4.3.21

Onde está a passadeira vermelha?

Max Richter, “Mercy”, in https://www.youtube.com/watch?v=uWrc6ihmaE0

A pompa previa uma passadeira vermelha. Uma perene passadeira vermelha por onde quer que passasse. A diligência do escol consentia a extravagância. Não se dissesse da sua pose que era plástica, ou qualquer outro adjetivo depreciativo. Os comuns mortais devem contínuas genuflexões aos do escol. Mesmo que estes sejam tão mortais como os comuns mortais.

Houve um dia que a passadeira vermelha não estava hasteada à entrada do centro cultural. Indignado, mandou um pajem interpelar o diretor do centro cultural. O pajem, investido na autoridade delegada do membro do escol, interrogou o comissário com a sobranceria que é permitida ao escol. O comissário não tinha sido informado do manifesto de visitas. Não sabia que o distinto membro do escol ia honrar o centro cultural com a sua presença.

O comissário mandou chamar o subordinado responsável pelos assuntos protocolares. Fê-lo sob o escrutínio do membro do escol, com a devida proteção dos pajens agenciados para o protegerem. O subordinado insubordinou-se. Respondeu em maus modos ao comissário e contou-lhe meia dúzia de verdades que estavam atravessadas no goto há uns meses. Não contente, a rebeldia estendeu-se ao membro do escol, invetivando-o por pertencer a uma paradoxal oligarquia: tinha lá admissão, na coerência das coisas – protestou o funcionário, lutando contra as tentativas de amordaçamento dos pajens – um emérito abencerragem que teorizou a igualdade irremediável passear a superioridade de casta e exigir, a cada passo, a passadeira vermelha sob os pés?

Outros subordinados do comissário, tomando nota do burburinho, juntaram-se ao acontecimento e entoaram palavras de apoio ao colega que já estava imobilizado pelos pajens em pose de gorila.
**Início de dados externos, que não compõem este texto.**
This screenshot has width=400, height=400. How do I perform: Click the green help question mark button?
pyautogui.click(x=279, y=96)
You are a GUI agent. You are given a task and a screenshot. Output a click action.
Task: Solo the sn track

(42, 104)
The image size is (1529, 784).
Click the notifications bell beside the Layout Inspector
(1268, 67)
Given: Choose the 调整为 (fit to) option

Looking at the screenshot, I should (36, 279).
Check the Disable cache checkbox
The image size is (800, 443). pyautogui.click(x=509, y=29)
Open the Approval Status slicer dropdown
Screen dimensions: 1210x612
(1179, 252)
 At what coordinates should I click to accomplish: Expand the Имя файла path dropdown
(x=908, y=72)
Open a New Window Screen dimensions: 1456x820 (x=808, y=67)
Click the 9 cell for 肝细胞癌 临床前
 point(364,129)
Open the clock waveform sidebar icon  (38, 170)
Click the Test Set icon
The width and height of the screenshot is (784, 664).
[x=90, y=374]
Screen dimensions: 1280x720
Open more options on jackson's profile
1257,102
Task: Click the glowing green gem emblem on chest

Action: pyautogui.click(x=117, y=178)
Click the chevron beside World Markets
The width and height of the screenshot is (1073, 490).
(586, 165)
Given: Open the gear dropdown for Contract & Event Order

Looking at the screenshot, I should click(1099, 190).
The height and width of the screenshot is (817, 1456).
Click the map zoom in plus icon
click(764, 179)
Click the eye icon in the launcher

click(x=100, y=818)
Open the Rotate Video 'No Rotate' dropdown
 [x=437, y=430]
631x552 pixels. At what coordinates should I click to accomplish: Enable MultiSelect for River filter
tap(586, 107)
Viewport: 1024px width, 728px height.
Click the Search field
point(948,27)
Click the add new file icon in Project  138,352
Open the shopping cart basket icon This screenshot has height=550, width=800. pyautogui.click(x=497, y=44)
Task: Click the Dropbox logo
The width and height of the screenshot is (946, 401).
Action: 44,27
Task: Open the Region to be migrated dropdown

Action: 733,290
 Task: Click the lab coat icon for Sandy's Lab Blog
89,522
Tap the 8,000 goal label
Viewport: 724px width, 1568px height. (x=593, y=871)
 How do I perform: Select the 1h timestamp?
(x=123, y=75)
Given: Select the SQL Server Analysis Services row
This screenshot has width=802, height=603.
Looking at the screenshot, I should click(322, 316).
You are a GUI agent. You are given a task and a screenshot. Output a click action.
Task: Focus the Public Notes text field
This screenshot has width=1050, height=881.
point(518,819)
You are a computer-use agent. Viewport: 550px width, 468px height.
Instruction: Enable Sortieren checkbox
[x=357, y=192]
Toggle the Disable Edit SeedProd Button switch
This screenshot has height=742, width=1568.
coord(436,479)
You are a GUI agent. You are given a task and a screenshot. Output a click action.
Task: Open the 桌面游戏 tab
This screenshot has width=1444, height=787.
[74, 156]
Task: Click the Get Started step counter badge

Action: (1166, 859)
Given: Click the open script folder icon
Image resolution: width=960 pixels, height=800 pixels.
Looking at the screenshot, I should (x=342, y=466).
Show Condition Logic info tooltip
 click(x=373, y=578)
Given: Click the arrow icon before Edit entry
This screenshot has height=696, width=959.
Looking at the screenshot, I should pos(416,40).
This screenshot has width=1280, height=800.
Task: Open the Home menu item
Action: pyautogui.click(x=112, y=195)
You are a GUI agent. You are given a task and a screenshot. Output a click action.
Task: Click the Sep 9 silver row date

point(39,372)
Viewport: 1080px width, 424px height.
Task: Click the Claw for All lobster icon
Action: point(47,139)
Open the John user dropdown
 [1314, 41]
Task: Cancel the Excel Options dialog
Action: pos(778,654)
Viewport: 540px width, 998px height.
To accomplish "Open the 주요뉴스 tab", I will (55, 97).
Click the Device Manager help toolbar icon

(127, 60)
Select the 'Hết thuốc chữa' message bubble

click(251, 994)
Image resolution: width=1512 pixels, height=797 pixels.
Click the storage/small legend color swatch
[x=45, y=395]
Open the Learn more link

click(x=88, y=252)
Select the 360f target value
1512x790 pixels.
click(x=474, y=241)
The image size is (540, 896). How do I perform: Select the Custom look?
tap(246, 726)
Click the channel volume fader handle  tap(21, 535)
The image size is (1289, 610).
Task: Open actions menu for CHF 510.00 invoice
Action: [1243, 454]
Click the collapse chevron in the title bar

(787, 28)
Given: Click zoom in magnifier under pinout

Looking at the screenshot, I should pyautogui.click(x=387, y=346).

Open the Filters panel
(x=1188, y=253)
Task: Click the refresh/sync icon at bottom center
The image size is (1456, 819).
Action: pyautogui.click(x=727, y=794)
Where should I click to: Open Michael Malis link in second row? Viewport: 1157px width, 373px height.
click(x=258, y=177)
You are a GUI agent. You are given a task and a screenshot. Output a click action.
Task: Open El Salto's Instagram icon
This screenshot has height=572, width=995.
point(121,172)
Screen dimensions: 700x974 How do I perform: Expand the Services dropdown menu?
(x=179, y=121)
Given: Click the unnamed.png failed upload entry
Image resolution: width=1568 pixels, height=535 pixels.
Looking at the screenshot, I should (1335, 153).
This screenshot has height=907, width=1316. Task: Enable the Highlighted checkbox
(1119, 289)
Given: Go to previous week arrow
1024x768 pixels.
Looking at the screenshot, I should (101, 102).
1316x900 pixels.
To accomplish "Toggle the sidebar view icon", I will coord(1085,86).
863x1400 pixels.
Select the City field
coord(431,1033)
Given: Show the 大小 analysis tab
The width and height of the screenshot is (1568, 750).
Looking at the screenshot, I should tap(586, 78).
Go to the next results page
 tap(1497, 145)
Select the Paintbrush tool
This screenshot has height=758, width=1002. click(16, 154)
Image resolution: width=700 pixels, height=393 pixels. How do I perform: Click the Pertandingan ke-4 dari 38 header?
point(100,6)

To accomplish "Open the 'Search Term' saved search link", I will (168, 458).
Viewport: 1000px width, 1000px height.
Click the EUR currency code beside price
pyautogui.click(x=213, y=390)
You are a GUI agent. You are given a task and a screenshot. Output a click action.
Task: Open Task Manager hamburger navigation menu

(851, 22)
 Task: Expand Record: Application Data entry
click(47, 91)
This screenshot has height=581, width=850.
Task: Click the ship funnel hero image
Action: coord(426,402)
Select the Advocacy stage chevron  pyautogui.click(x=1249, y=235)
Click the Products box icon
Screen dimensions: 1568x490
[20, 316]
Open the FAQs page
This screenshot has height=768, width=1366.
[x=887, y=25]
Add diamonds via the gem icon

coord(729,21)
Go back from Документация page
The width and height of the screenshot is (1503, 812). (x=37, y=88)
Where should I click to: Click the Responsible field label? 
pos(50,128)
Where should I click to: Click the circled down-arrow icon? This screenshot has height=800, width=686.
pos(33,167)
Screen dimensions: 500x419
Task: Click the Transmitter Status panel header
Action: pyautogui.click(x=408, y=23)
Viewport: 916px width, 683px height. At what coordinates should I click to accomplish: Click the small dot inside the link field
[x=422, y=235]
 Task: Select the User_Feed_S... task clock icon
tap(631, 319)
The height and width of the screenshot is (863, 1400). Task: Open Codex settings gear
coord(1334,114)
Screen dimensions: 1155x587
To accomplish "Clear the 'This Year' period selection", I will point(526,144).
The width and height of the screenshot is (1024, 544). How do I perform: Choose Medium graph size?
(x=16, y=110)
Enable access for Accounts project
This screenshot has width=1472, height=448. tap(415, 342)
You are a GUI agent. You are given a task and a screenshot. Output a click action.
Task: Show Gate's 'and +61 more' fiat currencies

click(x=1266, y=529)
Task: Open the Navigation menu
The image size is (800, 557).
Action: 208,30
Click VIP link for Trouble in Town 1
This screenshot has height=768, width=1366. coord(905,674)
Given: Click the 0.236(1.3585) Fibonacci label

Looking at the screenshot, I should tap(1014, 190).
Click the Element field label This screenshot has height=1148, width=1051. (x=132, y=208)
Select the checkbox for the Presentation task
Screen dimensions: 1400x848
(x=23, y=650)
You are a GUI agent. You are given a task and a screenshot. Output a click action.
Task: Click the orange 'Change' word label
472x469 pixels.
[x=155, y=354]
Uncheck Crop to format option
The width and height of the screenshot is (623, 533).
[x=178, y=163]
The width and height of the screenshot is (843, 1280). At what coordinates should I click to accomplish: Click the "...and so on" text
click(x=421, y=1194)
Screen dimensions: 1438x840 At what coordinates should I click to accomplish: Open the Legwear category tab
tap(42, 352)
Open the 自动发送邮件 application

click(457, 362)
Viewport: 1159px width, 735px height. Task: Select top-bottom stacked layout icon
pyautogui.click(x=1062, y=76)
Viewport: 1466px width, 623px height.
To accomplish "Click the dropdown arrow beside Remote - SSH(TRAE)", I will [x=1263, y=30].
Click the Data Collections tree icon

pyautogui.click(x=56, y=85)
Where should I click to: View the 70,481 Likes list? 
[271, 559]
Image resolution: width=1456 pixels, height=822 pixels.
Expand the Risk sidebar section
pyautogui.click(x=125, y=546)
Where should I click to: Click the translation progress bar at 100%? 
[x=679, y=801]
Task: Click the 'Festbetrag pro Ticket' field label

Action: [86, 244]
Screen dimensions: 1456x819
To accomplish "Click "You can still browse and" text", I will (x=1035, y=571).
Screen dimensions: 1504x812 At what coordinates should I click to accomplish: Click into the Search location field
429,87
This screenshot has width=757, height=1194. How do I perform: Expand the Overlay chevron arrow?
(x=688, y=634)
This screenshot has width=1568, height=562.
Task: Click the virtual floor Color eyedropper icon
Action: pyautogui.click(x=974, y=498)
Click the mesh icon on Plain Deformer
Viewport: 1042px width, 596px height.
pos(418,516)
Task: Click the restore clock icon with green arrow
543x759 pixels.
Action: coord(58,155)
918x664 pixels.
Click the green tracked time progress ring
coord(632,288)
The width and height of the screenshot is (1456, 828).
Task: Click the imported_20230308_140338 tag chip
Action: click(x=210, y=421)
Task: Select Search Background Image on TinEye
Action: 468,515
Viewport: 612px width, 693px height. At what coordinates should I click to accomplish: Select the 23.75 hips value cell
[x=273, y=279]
Dois deles traziam a passadeira vermelha a tiracolo. O comissário e o membro do escol perceberam que era um motim. Mal tiveram tempo para o perceber, e os dois funcionários do centro cultural arremessaram a passadeira vermelha para cima dos gorilas e do membro do escol, enquanto berravam em coro: “toma lá a tua passadeira vermelha. Embrulha nela a desigualdade que desensinaste. Que te faça bom proveito!”